*Written request*
Can you reproduce the listing below word for word, omitting any pictures from your copy?

*Information given*
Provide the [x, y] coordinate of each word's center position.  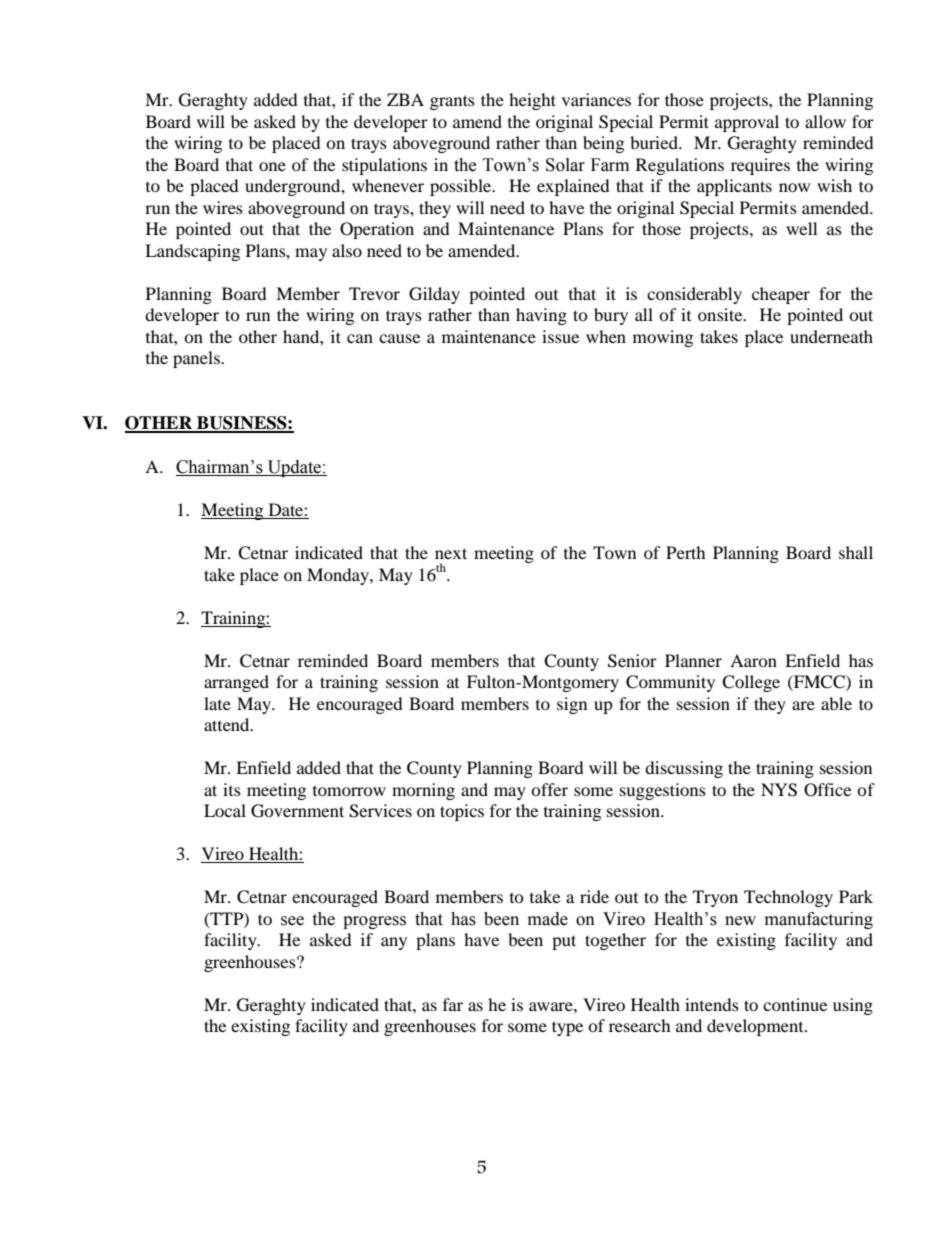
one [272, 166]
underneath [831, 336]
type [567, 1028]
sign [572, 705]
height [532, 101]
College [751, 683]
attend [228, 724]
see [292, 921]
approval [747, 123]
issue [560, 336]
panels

*Result of this task*
Provide the [x, y] coordinate of each word's center position.  
one [272, 166]
underneath [831, 336]
type [567, 1028]
sign [572, 705]
height [532, 101]
College [751, 683]
attend [228, 724]
see [292, 921]
approval [747, 123]
issue [560, 336]
panels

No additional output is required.